Die AfD begründete ihren Antrag damit, dass man mit engeren Kontrollen eher eine Räumung durchsetzen könnte, sofern festgestellt wird, dass die nötige Mindestteilnehmerzahl von zwei Personen (ab dann gilt eine Veranstaltung rechtlich als Demonstration) nicht rund um die Uhr erreicht wird. Vor allem am Abend und in der Nacht solle man enger kontrollieren, so die AfD.

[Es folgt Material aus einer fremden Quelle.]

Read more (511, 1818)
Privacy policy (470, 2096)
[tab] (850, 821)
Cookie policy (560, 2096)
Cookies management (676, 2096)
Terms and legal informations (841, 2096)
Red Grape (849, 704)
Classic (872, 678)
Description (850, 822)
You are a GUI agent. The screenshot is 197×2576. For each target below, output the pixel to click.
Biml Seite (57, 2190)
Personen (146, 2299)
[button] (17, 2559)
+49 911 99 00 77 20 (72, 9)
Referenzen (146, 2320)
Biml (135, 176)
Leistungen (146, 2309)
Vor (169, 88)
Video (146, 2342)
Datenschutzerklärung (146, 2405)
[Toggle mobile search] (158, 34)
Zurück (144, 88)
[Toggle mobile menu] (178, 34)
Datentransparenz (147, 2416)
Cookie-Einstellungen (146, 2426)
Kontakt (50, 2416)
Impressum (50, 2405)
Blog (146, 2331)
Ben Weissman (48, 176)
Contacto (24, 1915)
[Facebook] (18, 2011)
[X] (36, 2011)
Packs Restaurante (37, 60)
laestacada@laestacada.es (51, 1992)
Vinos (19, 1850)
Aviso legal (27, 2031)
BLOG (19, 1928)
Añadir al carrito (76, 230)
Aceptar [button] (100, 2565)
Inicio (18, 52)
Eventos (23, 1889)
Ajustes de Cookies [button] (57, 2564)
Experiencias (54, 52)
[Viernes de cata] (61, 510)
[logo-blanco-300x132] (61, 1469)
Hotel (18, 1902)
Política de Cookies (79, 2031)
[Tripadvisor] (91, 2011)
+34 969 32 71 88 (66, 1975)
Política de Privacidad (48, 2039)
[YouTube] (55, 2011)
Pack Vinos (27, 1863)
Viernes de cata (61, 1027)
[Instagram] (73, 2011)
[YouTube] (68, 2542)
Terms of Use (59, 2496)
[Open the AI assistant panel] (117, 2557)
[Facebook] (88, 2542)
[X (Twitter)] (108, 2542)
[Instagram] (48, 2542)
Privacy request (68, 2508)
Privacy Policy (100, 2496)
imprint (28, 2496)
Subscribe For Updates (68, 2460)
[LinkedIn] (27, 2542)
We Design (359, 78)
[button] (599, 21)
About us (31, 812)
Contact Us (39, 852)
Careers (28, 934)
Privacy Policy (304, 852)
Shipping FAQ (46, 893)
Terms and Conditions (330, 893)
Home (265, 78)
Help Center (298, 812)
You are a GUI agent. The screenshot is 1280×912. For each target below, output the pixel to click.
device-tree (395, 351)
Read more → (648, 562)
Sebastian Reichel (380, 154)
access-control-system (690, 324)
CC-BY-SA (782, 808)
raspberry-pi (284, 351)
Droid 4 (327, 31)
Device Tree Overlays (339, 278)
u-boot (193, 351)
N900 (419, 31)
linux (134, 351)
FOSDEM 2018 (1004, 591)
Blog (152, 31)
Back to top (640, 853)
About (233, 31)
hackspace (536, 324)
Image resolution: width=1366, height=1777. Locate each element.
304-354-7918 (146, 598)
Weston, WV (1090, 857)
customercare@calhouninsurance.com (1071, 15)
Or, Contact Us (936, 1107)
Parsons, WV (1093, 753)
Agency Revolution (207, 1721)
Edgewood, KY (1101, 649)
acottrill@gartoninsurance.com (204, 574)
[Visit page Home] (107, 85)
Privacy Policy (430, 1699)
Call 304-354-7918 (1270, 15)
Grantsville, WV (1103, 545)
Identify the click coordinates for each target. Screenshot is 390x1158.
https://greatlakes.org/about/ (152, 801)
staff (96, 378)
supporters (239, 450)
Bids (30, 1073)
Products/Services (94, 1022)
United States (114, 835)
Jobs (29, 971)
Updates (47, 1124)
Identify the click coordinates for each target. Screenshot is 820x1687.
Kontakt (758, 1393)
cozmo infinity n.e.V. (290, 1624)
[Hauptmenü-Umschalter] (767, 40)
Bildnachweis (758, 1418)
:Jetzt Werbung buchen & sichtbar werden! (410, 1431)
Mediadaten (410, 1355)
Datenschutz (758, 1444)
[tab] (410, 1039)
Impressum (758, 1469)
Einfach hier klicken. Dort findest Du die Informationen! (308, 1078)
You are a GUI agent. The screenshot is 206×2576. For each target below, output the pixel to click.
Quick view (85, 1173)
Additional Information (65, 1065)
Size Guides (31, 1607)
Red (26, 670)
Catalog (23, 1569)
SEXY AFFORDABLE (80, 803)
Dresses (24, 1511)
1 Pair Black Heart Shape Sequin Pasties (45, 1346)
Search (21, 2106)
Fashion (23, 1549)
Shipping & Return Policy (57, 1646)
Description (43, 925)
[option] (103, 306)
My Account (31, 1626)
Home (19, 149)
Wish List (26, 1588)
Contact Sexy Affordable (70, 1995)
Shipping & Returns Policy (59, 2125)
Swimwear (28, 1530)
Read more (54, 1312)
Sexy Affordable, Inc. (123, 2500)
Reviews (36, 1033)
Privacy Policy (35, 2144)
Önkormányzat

Stadt Augsburg kontrollierte anfangs Klimacamp genau
Wie berichtet, war die Stadt zuletzt im März vor dem Verwaltungsgerichtshof wegen eines Räumungsbescheides aus dem Jahr 2020 gescheitert. Die Stadt hatte in den ersten Tagen des Camps recht genau kontrolliert, welche Aktivitäten im Klimacamp stattfanden. Das Gericht kam zum Ergebnis, dass die Beobachtungen eher für das Vorliegen einer Demonstration sprachen, die Stadt war gegenteiliger Auffassung. Eine Urteilsbegründung liegt nach wie vor nicht vor. Sie scheint auch nicht unmittelbar anzustehen. Erst nach dem Vorliegen eines Urteils will sich die Stadt zum weiteren Vorgehen äußern.
Zuletzt gab es im Dezember Ärger zwischen Ordnungsdienst und Klimacamp, nachdem bei einer nächtlichen Kontrolle zwar genug Personen vor Ort waren, diese aber nicht die Corona-Mindestabstände in einem Zelt einhielten. Die Angelegenheit verlief im Sande.